Za każdym razem, gdy włączacie telewizor, czy otwieracie informacyjną stronę portalu internetowego, pojawia się ten ponury degenerat ze swoją obietnicą. To, że nie słyszycie tych słów pełnych bezdennego sarkazmu jest efektem prostego znieczulenia przez lejącą się zewsząd głupotę. Dzisiejsza obietnica grozy, prześladowań i przelewu krwi jest bowiem ukryta w szczebiocie medialnych idiotek i idiotów. Inżynieria społeczna na masową skalę to nie przelewki, choć jej dostępne publicznie przejawy wydają się błahe, śmieszne i nie bardzo możliwe do zrealizowania. Nie dajcie się nabrać, bo siekiera już została przyłożona do pnia waszego życia.

Zadanie do wykonania
Jak w dwóch zdaniach można streścić dostarczony fragment powyżej?

Zapisane dane
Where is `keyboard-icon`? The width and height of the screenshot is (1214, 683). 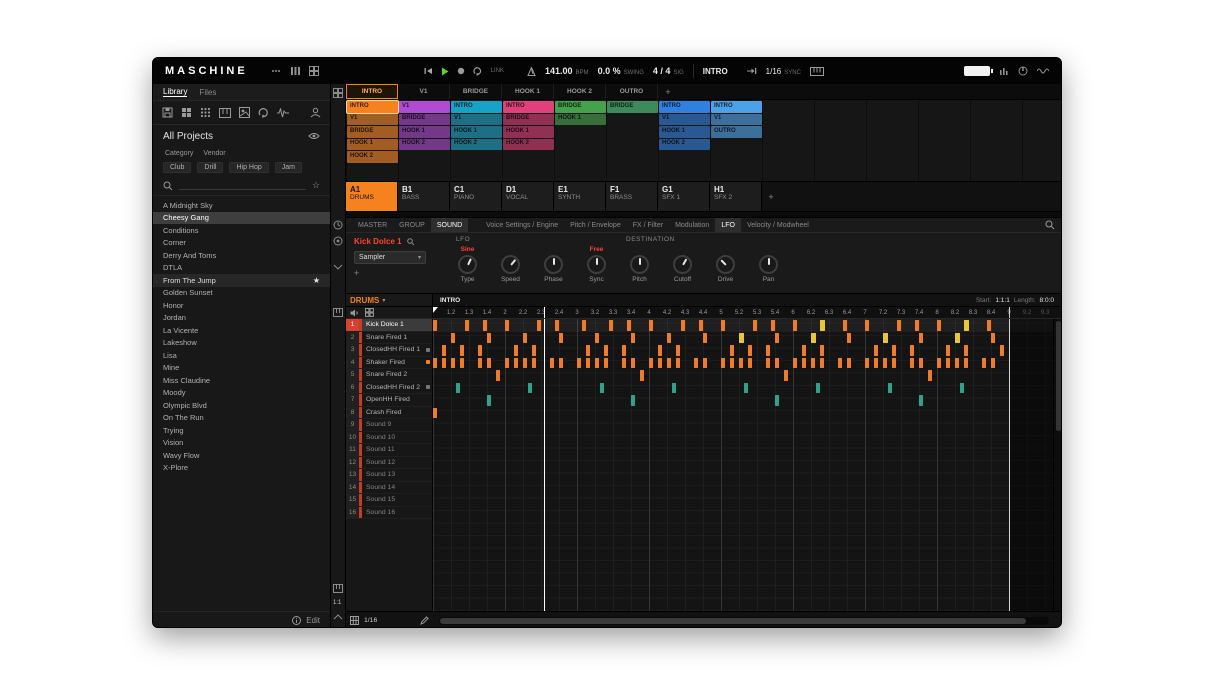 keyboard-icon is located at coordinates (816, 71).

Wykonane zadanie
Przy każdym włączeniu telewizora czy otwarciu portalu informacyjnego pojawia się ponury degenerat z obietnicą grozy, prześladowań i przelewu krwi, ukrytą w szczebiocie medialnych idiotek i idiotów, której odbiorcy nie słyszą, bo znieczuliła ich wszechobecna głupota. Masowa inżynieria społeczna to nie przelewki, choć jej publiczne przejawy wydają się błahe i śmieszne, dlatego nie należy dać się nabrać, skoro siekiera została już przyłożona do pnia życia odbiorców.